Salinitas merupakan faktor lingkungan yang mempengaruhi produksi serasah. Salinitas yang mencapai 30 menunjukkan bahwa transek sering terkena genangan pasang air laut yang memberikan pengaruh sangat besar pada minggu ke-4 di transek 5 dengan produksi serasah 1376 g/100m 2 /minggu. Salinitas terendah terdapat pada transek 1 pada minggu ke- 2 sebesar 22 dengan produksi serasah yang dihasilkan 780 g/100m 2 /minggu. Kesuburan tanah di tempat penelitian juga berpengaruh terhadap produksi serasah. Pada umumnya produksi serasah akan berkurang dengan menurunnya kualitas tanah.
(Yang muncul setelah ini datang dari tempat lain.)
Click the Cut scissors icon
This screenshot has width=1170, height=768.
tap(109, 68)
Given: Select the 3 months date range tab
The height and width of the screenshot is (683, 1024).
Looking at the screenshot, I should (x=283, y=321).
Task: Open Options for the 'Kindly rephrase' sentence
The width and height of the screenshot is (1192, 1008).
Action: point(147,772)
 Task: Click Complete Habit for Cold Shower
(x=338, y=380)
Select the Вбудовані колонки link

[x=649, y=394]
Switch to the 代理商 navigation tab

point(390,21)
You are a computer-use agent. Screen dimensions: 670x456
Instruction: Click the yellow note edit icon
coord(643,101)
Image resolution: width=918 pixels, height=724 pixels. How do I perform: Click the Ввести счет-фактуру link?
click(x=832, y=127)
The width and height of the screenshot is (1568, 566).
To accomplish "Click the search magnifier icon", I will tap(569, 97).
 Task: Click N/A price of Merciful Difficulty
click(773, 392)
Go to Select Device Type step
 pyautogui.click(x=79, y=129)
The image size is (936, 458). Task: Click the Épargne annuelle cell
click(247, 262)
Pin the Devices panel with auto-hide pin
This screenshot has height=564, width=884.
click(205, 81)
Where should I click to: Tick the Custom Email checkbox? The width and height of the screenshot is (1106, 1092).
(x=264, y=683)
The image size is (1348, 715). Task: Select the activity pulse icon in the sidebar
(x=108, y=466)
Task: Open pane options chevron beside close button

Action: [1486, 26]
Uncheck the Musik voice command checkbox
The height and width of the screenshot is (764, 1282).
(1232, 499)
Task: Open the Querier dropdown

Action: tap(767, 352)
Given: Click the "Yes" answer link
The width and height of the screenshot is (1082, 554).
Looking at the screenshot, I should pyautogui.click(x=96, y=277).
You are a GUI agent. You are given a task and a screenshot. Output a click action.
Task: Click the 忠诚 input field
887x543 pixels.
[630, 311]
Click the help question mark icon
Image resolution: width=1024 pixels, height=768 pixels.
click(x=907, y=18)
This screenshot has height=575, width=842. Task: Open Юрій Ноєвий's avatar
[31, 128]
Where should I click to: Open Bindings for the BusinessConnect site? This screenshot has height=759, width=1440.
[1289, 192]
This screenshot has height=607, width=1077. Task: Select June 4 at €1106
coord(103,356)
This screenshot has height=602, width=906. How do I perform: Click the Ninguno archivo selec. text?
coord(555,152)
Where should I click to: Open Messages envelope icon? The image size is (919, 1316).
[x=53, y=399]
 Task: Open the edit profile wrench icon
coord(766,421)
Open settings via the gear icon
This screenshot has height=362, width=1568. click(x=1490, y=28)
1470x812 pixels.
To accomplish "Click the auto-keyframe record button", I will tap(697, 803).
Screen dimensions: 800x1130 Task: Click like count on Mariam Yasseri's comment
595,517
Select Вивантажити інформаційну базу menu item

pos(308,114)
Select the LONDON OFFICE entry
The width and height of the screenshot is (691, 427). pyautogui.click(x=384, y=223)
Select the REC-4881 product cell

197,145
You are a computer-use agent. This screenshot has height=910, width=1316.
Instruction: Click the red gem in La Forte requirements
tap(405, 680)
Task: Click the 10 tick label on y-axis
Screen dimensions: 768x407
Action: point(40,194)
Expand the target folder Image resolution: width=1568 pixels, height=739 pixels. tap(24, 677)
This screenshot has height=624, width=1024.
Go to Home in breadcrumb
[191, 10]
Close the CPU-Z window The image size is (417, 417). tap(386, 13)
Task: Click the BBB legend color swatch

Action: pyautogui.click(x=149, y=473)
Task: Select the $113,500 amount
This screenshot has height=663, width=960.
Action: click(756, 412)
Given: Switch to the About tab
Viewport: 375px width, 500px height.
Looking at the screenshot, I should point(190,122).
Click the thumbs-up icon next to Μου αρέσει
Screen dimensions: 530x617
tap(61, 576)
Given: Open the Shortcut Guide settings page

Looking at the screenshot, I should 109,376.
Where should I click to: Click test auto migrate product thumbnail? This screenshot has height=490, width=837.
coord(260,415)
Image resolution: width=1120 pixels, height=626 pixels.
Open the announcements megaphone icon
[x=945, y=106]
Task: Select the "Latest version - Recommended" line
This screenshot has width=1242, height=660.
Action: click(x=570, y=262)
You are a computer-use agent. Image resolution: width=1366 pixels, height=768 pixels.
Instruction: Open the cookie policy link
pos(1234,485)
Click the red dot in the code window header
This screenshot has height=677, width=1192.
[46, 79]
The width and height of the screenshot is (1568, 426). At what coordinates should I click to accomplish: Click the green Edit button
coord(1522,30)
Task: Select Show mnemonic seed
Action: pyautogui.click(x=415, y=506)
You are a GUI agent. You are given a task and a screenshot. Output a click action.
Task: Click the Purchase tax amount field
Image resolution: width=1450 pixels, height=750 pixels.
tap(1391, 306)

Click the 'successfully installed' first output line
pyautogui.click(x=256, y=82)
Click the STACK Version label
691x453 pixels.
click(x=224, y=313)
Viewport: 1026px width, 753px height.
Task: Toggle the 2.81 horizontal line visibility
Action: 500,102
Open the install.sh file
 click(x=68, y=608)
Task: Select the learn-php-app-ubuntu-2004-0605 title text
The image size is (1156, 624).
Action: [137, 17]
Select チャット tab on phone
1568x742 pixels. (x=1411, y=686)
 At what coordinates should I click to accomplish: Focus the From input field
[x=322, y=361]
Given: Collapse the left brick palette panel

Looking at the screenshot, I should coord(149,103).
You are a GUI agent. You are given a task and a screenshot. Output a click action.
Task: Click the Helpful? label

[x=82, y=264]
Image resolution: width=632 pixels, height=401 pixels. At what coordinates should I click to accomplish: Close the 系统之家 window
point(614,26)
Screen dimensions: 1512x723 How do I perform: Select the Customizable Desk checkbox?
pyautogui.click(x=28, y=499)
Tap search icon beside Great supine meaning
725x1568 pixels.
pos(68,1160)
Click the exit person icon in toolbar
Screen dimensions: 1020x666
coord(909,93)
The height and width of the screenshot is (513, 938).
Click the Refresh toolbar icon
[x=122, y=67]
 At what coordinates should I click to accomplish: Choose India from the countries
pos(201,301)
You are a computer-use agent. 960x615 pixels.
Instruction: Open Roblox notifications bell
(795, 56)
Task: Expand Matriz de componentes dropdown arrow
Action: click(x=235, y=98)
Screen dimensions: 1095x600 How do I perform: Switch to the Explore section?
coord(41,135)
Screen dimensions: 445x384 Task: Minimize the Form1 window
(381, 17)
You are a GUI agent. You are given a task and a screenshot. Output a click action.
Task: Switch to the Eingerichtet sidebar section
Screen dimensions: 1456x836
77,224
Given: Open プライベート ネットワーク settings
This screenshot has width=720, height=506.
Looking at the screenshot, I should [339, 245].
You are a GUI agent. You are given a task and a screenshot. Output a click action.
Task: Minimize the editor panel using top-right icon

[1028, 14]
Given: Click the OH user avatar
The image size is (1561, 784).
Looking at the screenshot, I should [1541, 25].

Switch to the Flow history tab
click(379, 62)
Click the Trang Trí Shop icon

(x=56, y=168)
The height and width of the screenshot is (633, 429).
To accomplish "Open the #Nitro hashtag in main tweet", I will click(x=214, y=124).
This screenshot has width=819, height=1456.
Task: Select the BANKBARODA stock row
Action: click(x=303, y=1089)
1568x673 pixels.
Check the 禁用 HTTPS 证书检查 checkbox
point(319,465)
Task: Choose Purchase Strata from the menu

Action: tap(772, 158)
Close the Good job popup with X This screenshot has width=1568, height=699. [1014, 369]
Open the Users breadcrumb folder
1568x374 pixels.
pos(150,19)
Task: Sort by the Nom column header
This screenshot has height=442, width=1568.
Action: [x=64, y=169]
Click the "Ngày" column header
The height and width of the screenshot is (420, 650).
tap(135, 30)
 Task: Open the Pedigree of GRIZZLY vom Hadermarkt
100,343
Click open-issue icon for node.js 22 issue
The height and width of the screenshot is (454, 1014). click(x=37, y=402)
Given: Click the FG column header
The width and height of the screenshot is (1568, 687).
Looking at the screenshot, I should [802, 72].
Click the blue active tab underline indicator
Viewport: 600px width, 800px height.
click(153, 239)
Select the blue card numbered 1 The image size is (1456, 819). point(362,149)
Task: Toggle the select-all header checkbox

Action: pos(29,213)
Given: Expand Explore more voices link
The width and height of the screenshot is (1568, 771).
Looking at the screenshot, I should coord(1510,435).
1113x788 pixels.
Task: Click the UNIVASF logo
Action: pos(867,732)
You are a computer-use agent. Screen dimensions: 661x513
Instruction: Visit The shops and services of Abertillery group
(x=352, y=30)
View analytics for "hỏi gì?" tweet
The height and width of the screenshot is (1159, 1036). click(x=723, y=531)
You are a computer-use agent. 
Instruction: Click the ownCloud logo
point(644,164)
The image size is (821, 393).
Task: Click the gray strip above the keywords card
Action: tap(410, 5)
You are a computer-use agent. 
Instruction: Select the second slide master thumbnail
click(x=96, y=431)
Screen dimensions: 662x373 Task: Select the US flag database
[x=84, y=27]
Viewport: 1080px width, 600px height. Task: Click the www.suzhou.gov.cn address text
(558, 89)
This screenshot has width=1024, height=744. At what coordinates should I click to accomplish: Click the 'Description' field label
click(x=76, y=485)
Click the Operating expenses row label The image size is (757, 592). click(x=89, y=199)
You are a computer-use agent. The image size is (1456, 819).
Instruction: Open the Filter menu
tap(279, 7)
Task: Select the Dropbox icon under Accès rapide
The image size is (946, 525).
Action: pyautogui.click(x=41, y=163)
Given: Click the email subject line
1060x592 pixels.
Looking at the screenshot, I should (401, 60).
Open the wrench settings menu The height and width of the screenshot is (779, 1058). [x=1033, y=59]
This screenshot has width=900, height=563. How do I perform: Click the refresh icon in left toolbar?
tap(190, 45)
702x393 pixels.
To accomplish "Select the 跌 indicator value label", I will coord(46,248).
Hal ini berhubungan dengan tingkat pertumbuhan dari pohon yang bersangkutan. Jenis tanah di lokasi penelitian adalah jenis tanah berlumpur yang terbentuk karena endapan bahan organik yang terbawa air laut. Kawasan hutan mangrove dengan aktivitas pasang surut yang tinggi, biasanya produktivitas serasahnya lebih besar jika dibandingkan dengan kawasan hutan mangrove yang aktivitas pasang surutnya rendah. Suhu dan kelembapan udara mempengaruhi jatuhan serasah mangrove. Naiknya suhu udara akan menyebabkan menurunnya kelembapan udara sehingga transpirasi akan meningkat, dan untuk menguranginya maka daun harus segera digugurkan. 3. Perlakuan/aktivitas masyarakat Masyarakat sekitar hutan mangrove di desa Wonorejo merupakan salah satu faktor yang mempengaruhi jatuhan serasah. Daerah hutan mangrove di desa Wonorejo sudah menjadi tempat mencari nafkah bagi petani tambak

sekitar. Sehingga di daerah tersebut banyak dijumpai tambak-tambak milik masyarakat. Sehingga masyarakat sekitar turut menjaga kawasan mangrove guna untuk melindungi tambak mereka. Kegiatan masyarakat yang rutin dilakukan seperti melakukan penanaman bibit mangrove guna menjaga pelestarian kawasan mangrove tetap terjaga. Dan juga pemerintah Surabaya mengambil keputusan yang menetapkan kawasan hutan mangrove Wonorejo sebagai kawasan konservasi pantai. Dengan demikian, kondisi hutannya masih relatif baik sehingga mampu menghasilkan guguran serasah yang tinggi. 4. Musim Penelitian yang dilakukan pada musim kemarau dan musim penghujan akan menghasilkan produktivitas serasah yang berbeda. Pada musim penghujan, terpaan air hujan yang mengenai daun dan ranting dapat meningkatkan guguran serasah, ini terlihat pada pengamatan minggu ke-4 dimana curah hujan sebesar 6,2 mm/hari menghasilkan total serasah terbesar sebanyak 1376 g/100m 2 /minggu. Pada musim penghujan diduga produksi serasah meningkat pada bulan November-Desember. 5. Daun Komponen serasah daun lebih sering jatuh dibandingkan dengan komponen serasah yang lain, dikarenakan bentuk dan ukuran daun yang lebar dan tipis sehingga mudah digugurkan oleh hembusan angin dan terpaan air hujan. Selain itu juga disebabkan oleh sifat fisiologis dari daun, dimana daun memegang peranan penting dalam prosesn fotosintesis dalam memproduksi

karbohidrat, daun yang tua akan gugur dan digantikan oleh daun yang relatif muda. Daun tua yang letaknya berada dibagian bawah atau bagian dalam tajuk kurang mendapatkan cahaya, sehingga tidak dapat melaksanakan kegiatan fotosintesis dengan sempurna, akibatnya akan menguning dan jatuh. Jatuhan serasah yang berupa daun-daun bisa dilihat pada (Lampiran 5). 6. Cabang dan ranting Serasah untuk cabang dan ranting lebih sedikit dibanding dengan jatuhan serasah daun. Hal ini dikarenakan jatuhnya serasah cabang dan ranting tidak sesering serasah daun. Kondisi ini disebabkan sifat fisiologis dari ranting dan cabang yang cenderung menempel lebih kuat pada batang utama, sehingga sulit untuk jatuh. Adapun jatuhnya serasah cabang dan ranting ini, karena adanya curah hujan yang tinggi disertai dengan hembusan angin yang kuat atau disebabkan oleh kondisi cabang dan ranting yang sudah melapuk karena ketuaan atau serangan hama dan penyakit. Jatuhan serasah yang berupa cabang dan ranting bisa dilihat pada (Lampiran 5). 7. Bunga dan buah Serasah bunga dan buah lebih sedikit dibanding dengan jatuhan serasah daun dan jatuhan serasah ranting. Produksi serasah bunga ini tergantung pada umur tegakan, keadaan tegakan, adanya pengaruh musim dan sifat fisiologis dari pohon, sedangkan jatuhnya bunga dipengaruhi oleh kecepatan angin, curah hujan, sifat fisiologis dari tumbuhan tersebut dan serangan hama penyakit. Jatuhan serasah yang berupa bunga dan buah bisa dilihat pada (Lampiran 5).